Per valutare, in tema di licenziamento disciplinare, la proporzionalità della sanzione rispetto all'infrazione contestata, il giudice di merito è tenuto ad esaminare la condotta del lavoratore, in riferimento agli obblighi di diligenza e fedeltà, anche alla luce del "disvalore ambientale" che la stessa assume.
Questo nelle ipotesi in cui, in virtù della posizione professionale rivestita, il dipendente possa assurgere, per gli altri dipendenti dell'impresa, a modello diseducativo e disincentivante dal rispetto di detti obblighi.
E' stato definitivamente confermato, dalla Cassazione, il licenziamento disciplinare per giusta causa che un'impresa aveva comminato ad una dipendente, con qualifica di gerente di filiale, a seguito della contestazione di una serie di condotte di rilievo disciplinare.
Con la sentenza n. 25969 del 6 settembre 2023, in particolare, la Suprema corte ha giudicato corrette le conclusioni cui era giunta la Corte d'appello che, pronunciandosi in sede di rinvio, aveva ritenuto di dover dissentire dalla valutazione di non proporzionalità della sanzione espulsiva, per come operata dalla prima sentenza cassata.
Nella specie, infatti, poteva affermarsi la sussistenza della giusta causa di recesso datoriale, e ciò in considerazione del quadro globale di grave inadempimento accertato, idoneo a ledere il rapporto fiduciario fra la dipendente e il datore di lavoro.

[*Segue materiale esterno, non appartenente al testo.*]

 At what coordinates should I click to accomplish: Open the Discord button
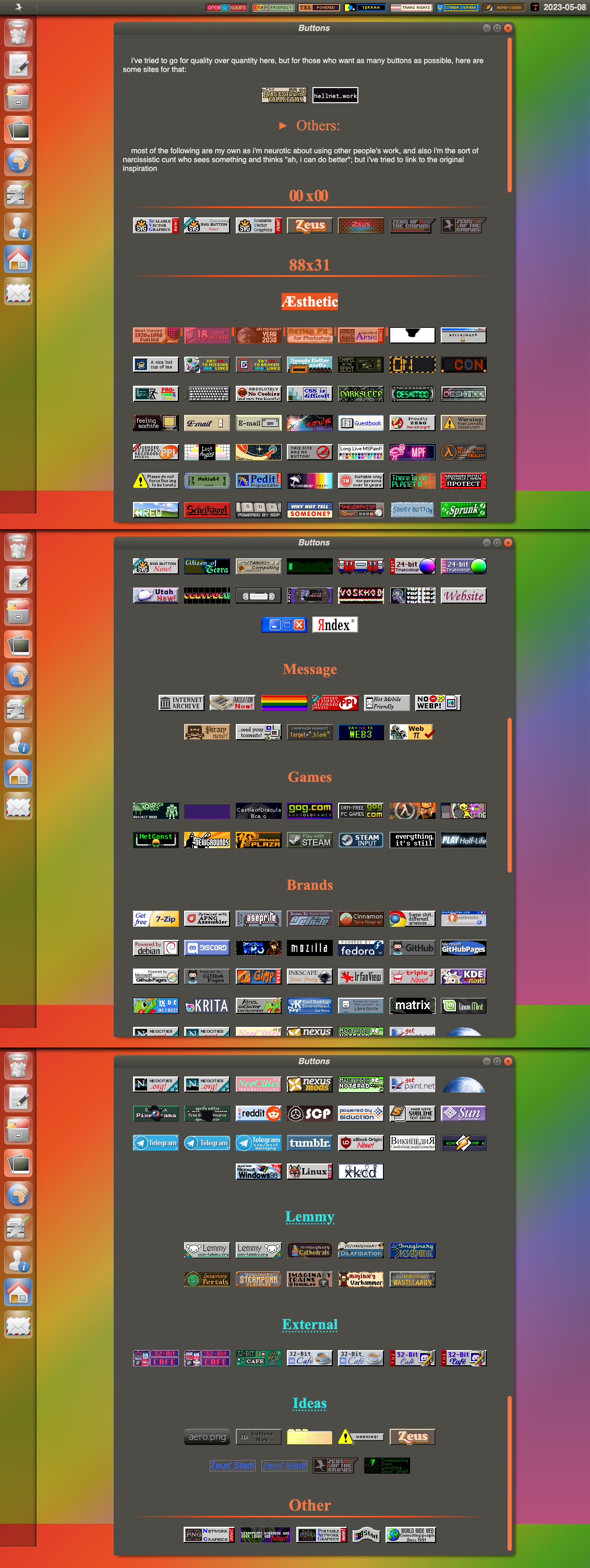tap(207, 948)
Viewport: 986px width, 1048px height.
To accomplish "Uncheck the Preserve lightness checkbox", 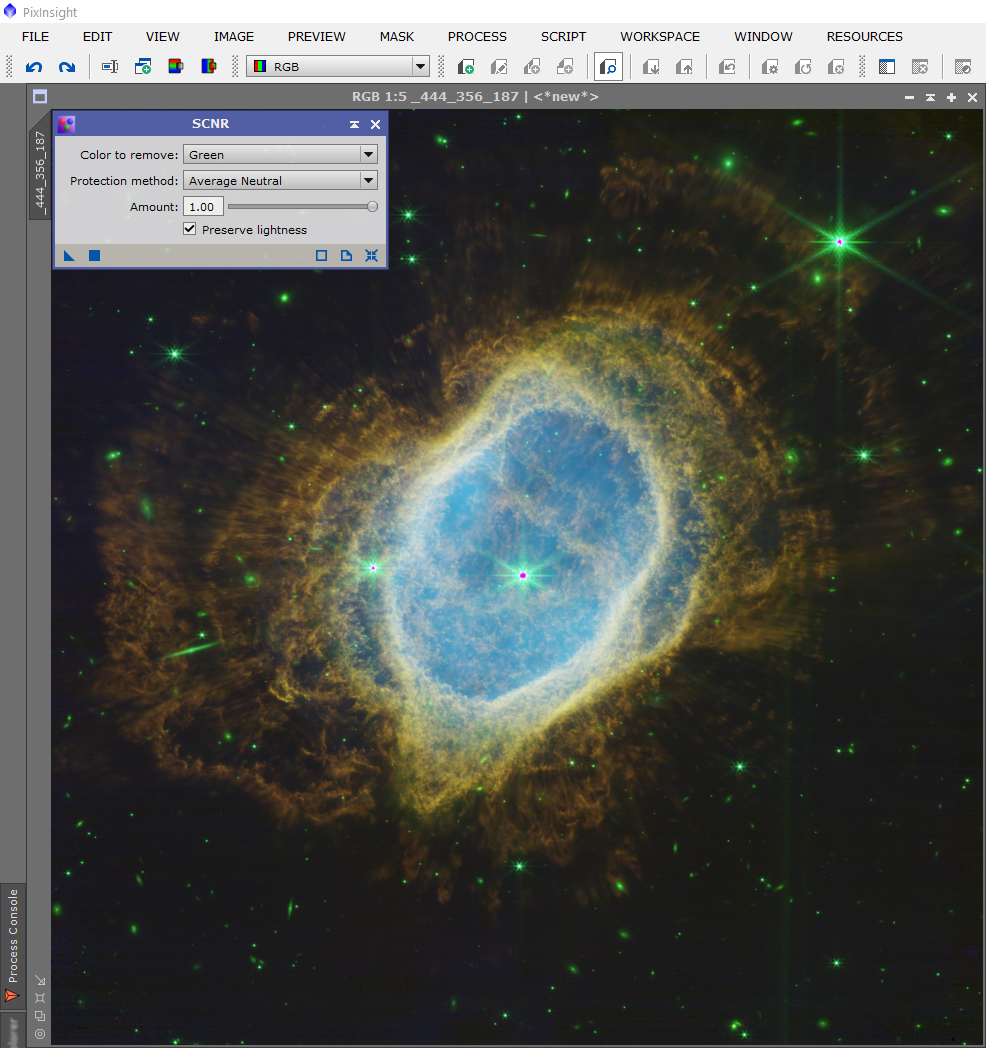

Il tutto, tenendo conto delle mansioni di gerente da questa svolte, delle maggiori responsabilità connesse a tale ruolo e alla luce della molteplicità, ma soprattutto della tipologia e intenzionalità, dei fatti addebitati, dai quali emergeva un consapevole sfruttamento della posizione gerarchica di responsabile di negozio, con connotazione negativa delle condotte poste in essere, aggravata a causa del ruolo ricoperto.
La valutazione della condotta oggetto di licenziamento, ciò posto, era stata correttamente operata non solo nel suo contenuto obiettivo, ma anche nella sua portata soggettiva.